■ Exercise description: Copy every line of the data that contains the string "will".
------------------------------------
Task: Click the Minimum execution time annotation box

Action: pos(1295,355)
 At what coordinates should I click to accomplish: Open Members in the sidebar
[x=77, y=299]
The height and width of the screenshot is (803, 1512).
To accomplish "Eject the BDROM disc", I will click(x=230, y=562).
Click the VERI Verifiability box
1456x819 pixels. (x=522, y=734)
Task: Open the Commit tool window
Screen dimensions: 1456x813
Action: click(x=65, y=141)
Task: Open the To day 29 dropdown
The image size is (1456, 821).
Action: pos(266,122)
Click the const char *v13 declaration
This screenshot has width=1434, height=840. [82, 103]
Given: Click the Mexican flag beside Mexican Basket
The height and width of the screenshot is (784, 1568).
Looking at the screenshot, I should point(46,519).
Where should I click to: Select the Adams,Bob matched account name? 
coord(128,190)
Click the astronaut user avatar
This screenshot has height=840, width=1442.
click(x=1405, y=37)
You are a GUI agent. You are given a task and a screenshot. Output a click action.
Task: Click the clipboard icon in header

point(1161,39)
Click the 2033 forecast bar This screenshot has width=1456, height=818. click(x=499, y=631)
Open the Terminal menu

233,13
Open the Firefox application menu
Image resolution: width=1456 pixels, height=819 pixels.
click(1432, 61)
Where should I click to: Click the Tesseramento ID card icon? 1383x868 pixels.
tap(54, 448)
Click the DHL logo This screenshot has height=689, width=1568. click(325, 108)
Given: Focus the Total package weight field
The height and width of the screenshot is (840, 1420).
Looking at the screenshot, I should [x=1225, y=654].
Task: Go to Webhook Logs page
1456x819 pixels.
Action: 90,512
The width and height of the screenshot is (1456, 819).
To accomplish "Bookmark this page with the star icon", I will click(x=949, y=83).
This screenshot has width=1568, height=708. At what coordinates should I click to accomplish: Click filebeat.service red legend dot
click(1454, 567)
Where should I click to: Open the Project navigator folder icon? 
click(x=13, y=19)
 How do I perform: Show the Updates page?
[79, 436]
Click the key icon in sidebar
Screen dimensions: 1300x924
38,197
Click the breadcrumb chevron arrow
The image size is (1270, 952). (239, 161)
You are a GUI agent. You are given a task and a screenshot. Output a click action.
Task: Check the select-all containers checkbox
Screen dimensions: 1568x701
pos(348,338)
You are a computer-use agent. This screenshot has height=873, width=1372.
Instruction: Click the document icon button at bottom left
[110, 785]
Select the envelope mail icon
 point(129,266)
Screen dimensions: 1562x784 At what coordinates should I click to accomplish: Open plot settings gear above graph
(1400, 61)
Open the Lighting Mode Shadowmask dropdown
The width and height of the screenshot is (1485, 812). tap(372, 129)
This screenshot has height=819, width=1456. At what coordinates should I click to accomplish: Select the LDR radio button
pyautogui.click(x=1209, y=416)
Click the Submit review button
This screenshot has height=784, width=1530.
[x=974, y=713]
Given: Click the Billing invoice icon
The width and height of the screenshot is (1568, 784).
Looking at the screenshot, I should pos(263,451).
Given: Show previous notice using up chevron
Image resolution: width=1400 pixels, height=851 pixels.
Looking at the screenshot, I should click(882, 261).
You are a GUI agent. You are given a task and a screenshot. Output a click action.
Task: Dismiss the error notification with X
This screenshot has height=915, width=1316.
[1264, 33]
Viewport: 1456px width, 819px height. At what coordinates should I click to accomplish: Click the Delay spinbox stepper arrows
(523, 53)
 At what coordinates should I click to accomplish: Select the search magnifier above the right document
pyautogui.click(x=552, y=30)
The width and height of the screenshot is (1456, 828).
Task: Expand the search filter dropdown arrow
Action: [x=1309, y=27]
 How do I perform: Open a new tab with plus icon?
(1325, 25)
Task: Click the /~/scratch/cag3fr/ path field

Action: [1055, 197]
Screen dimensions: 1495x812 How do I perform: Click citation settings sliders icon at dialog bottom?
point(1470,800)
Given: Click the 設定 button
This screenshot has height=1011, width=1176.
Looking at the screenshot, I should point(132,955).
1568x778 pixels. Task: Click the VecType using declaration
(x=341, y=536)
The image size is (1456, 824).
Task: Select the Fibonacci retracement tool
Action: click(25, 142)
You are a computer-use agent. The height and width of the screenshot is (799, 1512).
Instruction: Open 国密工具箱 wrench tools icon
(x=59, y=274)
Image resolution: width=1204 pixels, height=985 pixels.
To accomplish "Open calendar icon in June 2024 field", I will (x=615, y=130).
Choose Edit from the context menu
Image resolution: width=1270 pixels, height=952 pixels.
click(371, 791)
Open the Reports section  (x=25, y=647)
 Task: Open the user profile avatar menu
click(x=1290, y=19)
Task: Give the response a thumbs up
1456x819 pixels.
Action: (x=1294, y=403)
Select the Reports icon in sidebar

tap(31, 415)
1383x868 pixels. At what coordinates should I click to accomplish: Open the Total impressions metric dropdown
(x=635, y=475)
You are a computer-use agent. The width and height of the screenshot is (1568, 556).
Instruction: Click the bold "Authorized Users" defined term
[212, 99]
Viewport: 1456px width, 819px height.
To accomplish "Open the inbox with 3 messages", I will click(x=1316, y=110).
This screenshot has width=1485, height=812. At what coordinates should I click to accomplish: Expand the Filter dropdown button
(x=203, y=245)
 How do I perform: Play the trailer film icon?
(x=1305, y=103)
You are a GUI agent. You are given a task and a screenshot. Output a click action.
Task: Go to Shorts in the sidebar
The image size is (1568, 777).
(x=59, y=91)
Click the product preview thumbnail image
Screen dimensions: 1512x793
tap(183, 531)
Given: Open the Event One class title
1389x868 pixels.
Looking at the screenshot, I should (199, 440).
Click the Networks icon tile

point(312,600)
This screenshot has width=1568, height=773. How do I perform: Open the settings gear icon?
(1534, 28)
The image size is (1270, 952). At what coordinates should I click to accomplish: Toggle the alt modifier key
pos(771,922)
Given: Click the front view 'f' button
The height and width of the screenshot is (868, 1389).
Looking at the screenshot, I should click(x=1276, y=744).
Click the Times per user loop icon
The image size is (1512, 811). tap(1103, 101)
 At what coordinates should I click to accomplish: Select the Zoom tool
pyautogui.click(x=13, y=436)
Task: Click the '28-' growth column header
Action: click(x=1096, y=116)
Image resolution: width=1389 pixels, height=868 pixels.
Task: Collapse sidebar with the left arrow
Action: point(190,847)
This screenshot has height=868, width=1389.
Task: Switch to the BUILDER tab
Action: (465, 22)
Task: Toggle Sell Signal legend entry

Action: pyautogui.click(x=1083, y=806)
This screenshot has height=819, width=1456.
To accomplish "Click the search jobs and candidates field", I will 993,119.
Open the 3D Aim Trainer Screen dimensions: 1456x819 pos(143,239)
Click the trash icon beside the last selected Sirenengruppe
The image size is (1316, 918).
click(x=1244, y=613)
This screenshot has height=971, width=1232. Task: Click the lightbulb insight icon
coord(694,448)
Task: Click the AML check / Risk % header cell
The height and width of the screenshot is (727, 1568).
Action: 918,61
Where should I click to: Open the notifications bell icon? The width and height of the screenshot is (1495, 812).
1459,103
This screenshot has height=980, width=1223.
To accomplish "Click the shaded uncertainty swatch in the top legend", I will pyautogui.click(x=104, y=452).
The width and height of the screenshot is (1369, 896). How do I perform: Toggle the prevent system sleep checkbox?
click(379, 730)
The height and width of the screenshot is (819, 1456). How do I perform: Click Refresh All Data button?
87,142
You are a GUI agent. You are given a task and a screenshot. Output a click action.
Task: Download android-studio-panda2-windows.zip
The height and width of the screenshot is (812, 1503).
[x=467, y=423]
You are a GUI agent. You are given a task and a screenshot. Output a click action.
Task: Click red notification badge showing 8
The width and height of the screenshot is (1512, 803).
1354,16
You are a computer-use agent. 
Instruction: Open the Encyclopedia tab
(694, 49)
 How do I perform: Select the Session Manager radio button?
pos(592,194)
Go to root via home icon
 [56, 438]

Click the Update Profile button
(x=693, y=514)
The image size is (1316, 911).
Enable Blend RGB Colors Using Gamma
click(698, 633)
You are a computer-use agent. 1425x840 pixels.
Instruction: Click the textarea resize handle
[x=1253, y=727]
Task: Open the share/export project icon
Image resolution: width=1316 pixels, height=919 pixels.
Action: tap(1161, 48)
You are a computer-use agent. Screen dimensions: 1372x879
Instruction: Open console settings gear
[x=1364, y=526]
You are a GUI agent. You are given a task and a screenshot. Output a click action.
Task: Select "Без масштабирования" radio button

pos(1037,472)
------------------------------------
■ Task solution:
To accomplish "Eject the BDROM disc", I will click(x=230, y=562).
To accomplish "Bookmark this page with the star icon", I will click(x=949, y=83).
To accomplish "Open calendar icon in June 2024 field", I will (x=615, y=130).
To accomplish "Open the inbox with 3 messages", I will click(x=1316, y=110).
To accomplish "Click the search jobs and candidates field", I will 993,119.
To accomplish "Click the shaded uncertainty swatch in the top legend", I will pyautogui.click(x=104, y=452).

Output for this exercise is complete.